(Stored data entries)
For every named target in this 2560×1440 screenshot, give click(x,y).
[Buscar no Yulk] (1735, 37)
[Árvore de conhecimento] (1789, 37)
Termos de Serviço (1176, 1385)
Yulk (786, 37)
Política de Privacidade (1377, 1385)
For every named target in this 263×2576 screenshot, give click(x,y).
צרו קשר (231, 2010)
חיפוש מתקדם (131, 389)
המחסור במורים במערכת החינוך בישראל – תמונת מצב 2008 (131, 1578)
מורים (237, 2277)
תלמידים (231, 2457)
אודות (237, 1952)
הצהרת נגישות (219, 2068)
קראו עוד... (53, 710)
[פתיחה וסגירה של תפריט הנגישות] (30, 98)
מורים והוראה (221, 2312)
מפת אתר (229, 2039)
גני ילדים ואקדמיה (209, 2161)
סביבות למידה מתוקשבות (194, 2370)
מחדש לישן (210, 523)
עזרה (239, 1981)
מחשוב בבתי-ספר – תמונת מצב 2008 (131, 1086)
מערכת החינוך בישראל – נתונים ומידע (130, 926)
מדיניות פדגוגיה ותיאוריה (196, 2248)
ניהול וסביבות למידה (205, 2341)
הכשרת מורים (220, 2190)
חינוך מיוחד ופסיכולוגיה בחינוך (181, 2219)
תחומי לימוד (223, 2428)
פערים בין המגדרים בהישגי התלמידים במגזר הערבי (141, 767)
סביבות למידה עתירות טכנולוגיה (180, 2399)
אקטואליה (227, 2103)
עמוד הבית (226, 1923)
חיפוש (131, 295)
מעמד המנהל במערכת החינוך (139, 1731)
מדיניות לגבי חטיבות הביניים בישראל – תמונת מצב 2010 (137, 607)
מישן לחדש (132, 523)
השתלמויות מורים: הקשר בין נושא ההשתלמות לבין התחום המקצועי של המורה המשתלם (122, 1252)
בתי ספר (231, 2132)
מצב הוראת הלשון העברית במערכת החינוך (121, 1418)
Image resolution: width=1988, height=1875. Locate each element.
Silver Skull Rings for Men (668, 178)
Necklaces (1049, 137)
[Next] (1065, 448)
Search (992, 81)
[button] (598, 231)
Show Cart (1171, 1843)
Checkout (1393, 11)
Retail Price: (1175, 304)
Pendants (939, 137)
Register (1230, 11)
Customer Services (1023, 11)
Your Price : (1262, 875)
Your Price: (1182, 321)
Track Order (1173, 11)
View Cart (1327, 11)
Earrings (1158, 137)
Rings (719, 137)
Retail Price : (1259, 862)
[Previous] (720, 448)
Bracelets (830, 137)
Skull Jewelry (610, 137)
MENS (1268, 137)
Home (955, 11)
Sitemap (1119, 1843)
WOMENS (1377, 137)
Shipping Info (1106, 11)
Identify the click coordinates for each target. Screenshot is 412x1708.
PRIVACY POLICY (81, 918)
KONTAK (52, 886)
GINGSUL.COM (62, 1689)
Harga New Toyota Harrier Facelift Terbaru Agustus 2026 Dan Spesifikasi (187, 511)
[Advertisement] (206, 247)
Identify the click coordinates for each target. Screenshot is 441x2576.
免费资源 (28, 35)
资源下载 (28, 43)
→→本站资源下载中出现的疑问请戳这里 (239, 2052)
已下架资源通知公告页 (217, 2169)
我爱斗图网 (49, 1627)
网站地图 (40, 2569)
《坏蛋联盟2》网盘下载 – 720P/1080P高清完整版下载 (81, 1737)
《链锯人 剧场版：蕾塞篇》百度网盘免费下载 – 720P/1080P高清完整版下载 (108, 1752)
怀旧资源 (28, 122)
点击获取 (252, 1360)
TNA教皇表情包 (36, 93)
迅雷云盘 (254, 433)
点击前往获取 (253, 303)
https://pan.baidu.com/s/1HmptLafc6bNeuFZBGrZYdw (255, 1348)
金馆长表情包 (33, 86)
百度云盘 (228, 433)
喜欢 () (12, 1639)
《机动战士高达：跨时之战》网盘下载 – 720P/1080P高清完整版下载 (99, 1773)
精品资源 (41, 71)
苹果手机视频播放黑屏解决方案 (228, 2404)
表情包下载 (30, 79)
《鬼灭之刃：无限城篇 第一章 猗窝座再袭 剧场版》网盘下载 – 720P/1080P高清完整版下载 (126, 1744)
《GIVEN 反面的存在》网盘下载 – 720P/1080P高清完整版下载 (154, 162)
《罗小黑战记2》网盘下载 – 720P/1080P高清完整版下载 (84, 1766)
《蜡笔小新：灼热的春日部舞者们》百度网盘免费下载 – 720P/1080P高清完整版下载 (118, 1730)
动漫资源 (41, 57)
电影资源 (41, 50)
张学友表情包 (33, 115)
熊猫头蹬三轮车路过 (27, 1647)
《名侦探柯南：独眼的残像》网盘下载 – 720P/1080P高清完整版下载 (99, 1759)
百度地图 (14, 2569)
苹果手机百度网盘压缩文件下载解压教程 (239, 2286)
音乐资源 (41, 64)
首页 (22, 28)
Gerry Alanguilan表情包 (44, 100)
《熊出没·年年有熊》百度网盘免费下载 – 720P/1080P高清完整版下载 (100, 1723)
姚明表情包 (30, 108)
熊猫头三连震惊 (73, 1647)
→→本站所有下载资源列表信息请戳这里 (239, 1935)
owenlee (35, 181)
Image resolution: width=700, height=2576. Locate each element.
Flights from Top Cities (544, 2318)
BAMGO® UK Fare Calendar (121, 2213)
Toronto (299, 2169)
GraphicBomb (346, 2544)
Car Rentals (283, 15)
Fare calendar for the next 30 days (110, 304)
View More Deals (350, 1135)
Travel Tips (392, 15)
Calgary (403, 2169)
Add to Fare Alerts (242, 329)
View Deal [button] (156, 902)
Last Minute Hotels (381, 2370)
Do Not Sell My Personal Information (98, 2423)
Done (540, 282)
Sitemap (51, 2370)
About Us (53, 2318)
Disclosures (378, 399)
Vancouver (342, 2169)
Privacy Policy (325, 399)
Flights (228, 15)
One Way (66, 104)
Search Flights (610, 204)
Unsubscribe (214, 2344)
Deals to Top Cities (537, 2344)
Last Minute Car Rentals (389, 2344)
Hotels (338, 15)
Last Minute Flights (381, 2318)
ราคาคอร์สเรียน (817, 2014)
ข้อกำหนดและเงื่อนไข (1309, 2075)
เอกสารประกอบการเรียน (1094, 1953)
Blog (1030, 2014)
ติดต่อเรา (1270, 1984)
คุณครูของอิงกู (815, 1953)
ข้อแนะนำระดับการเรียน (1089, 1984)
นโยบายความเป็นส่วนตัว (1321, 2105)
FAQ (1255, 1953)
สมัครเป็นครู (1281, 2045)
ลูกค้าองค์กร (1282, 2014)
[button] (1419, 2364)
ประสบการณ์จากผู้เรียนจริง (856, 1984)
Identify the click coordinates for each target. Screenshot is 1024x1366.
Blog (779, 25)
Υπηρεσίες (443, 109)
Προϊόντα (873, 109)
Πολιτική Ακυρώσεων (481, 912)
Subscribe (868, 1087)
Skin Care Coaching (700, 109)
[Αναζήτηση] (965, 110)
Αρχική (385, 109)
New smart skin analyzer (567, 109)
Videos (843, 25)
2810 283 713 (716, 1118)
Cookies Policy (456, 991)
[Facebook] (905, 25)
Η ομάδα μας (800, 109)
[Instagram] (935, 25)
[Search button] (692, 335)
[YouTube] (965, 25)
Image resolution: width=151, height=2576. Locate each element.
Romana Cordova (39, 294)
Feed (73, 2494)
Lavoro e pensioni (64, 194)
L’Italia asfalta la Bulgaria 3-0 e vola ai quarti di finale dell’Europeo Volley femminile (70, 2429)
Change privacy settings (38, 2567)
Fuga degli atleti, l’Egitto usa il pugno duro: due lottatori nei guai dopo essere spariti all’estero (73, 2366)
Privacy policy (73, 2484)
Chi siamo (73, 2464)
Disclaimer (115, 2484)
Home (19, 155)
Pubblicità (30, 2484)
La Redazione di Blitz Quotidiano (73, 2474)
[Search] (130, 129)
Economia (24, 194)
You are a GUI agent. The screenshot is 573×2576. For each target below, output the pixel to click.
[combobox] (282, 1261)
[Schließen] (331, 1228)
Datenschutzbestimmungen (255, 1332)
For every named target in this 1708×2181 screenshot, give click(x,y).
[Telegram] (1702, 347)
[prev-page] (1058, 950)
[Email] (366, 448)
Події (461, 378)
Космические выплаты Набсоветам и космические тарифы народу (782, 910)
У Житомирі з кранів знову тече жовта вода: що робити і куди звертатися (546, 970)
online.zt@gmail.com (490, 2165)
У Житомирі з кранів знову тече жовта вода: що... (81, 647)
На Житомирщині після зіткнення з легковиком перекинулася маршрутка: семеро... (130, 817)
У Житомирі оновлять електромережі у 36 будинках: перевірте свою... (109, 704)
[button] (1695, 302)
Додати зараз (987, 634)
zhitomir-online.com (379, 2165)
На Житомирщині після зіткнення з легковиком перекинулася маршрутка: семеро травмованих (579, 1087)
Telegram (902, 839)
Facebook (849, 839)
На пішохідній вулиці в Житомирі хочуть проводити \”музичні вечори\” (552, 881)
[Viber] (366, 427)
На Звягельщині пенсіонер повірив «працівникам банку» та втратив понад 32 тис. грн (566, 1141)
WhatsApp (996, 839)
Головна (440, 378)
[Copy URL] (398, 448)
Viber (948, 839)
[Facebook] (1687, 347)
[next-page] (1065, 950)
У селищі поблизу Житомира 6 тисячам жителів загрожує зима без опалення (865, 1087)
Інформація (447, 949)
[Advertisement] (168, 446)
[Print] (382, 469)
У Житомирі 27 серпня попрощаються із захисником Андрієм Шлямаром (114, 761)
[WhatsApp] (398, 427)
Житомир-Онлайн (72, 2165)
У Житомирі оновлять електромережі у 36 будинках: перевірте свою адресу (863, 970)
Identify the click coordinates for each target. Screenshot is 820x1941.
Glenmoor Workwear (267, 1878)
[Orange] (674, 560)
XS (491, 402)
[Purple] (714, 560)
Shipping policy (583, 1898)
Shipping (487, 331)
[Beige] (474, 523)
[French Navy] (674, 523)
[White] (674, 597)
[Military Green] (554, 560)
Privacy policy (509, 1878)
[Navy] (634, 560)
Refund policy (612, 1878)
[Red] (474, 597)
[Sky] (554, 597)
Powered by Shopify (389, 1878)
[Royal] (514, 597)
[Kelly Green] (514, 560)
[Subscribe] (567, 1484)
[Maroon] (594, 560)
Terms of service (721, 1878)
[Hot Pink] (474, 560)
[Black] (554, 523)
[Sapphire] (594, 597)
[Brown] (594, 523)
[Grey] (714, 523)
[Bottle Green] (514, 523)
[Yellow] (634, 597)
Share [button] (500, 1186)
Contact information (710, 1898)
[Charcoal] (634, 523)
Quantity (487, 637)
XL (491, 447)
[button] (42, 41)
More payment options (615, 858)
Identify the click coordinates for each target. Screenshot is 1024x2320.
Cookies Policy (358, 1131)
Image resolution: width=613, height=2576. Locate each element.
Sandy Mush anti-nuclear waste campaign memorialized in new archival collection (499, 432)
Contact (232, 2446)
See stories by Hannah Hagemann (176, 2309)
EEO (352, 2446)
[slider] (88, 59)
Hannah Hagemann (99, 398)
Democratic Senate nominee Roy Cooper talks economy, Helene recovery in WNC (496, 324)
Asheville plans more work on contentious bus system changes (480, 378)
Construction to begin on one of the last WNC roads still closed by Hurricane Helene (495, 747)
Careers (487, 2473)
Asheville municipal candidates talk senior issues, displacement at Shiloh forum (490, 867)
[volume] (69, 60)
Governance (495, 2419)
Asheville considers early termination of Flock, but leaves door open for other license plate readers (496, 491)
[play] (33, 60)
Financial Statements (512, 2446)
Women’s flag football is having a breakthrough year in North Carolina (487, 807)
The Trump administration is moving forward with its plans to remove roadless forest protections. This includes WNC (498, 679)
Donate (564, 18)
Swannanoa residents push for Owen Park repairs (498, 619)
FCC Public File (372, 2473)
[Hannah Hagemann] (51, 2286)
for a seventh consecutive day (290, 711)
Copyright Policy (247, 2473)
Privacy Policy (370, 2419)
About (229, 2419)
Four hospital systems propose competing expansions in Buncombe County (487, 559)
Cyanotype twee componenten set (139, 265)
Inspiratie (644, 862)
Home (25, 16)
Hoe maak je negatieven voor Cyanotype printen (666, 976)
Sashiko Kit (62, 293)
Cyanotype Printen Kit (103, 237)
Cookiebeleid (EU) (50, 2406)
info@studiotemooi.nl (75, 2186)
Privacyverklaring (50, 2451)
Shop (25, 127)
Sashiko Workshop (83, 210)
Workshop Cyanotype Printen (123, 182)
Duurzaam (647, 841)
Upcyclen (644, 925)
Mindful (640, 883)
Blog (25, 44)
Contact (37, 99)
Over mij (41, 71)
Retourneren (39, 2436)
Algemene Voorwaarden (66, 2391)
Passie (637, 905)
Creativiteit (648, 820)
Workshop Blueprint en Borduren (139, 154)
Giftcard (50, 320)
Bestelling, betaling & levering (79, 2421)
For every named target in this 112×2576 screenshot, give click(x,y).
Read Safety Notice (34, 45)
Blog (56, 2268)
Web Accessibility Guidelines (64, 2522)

EXERCISE
A verbatim transcription is needed of the lines above, starting at the line with "张学友表情包 (33, 115)" and ending at the line with "Search Flights (610, 204)", both included, and of nothing else.

ANSWER BOX
张学友表情包 (33, 115)
熊猫头蹬三轮车路过 (27, 1647)
《名侦探柯南：独眼的残像》网盘下载 – 720P/1080P高清完整版下载 (99, 1759)
百度地图 (14, 2569)
苹果手机百度网盘压缩文件下载解压教程 (239, 2286)
音乐资源 (41, 64)
首页 (22, 28)
Gerry Alanguilan表情包 (44, 100)
《熊出没·年年有熊》百度网盘免费下载 – 720P/1080P高清完整版下载 (100, 1723)
姚明表情包 (30, 108)
熊猫头三连震惊 (73, 1647)
→→本站所有下载资源列表信息请戳这里 (239, 1935)
owenlee (35, 181)
Image resolution: width=700, height=2576. Locate each element.
Flights from Top Cities (544, 2318)
BAMGO® UK Fare Calendar (121, 2213)
Toronto (299, 2169)
GraphicBomb (346, 2544)
Car Rentals (283, 15)
Fare calendar for the next 30 days (110, 304)
View More Deals (350, 1135)
Travel Tips (392, 15)
Calgary (403, 2169)
Add to Fare Alerts (242, 329)
View Deal [button] (156, 902)
Last Minute Hotels (381, 2370)
Do Not Sell My Personal Information (98, 2423)
Done (540, 282)
Sitemap (51, 2370)
About Us (53, 2318)
Disclosures (378, 399)
Vancouver (342, 2169)
Privacy Policy (325, 399)
Flights (228, 15)
One Way (66, 104)
Search Flights (610, 204)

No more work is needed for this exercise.